IFOP link from AMD’s Zen 2 platform (Matisse/Rome), from an ISSCC 2020 paperCCDs connect to the IO die using an Infinity Fabric On-Package (IFOP) interface. A CCD’s IFOP link provides 32 bytes per cycle of read bandwidth and 16 bytes per cycle of write bandwidth, at the Infinity Fabric clock (FCLK). FCLK is typically far lower than L3 and core clocks. In later Zen systems with faster DDR5, one IFOP may not have enough bandwidth to saturate DDR5 bandwidth. Past that potential bandwidth limit, DDR memory has not been able to provide enough bandwidth to handle what all cores can demand in a high core count system.
Of course, there can be other points of contention too. On Zen 2, multiple CCX-es can contend for one IFOP interface. Here, I’ll look at how pushing bandwidth limits at multiple points affects a latency sensitive thread contending for the same shared resource. Instead of presenting data with latency on one axis and bandwidth on another, I’m going to plot latency and bandwidth as two separate series to show how latency is affected by core count.
Zen 4 is AMD’s outgoing CPU generation, and makes for a convenient testing platform because it’s my daily driver desktop.

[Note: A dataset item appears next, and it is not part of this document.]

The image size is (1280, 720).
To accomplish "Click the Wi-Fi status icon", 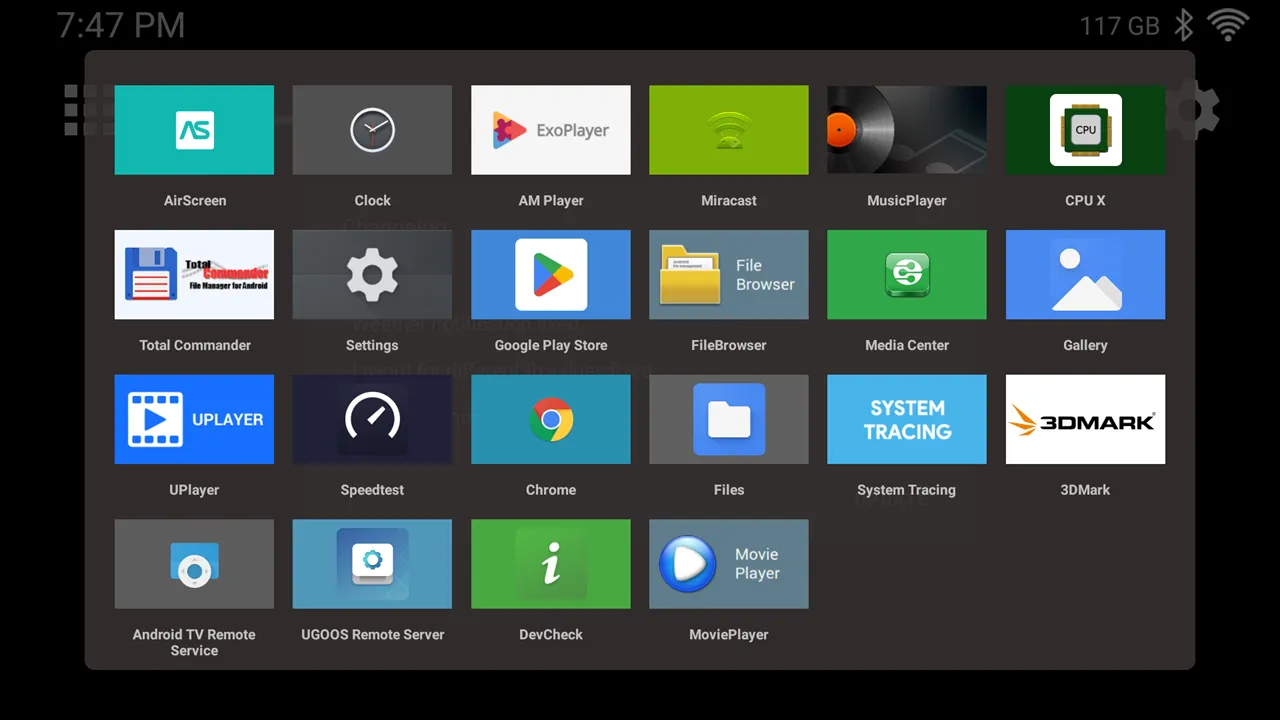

As a recent member of the Zen line, it has one octa-core CCX per CCD. A single Zen 4 core can read from a 3 GB array at about 50 GB/s, so it can guzzle an incredible amount of memory bandwidth compared to prior Zen generations. That should make any bottlenecks easy to see. I’m using a typical DDR5 configuration with moderately spec-ed DDR5-5600.
Under minimal load, my system has 82-83 ns of DRAM latency. A latency test thread quickly sees worse latency as bandwidth demand from other cores starts filling up queues throughout the memory subsystem. Just a couple bandwidth test threads are enough to push the CCD’s memory subsystem to its limits.
Up to 7 bandwidth test threads and the latency test thread, all pinned to the non-VCache CCDIncreasing thread count makes latency skyrocket, probably as more cores cause more contention for queue capacity. Latency shoots past 400 ns when fighting with five bandwidth threads.
Shoving the bandwidth load to the other CCD dramatically improves latency. I see a weird latency spike when CCD0 has one core demanding bandwidth, and CCD1 is running the latency test. Loading more cores on CCD0 curiously brings latency down, even as achieved bandwidth inches up. I wonder if AMD is detecting active core count, and starts reserving queue entries or otherwise throttles per-core bandwidth consumption if enough cores require high bandwidth.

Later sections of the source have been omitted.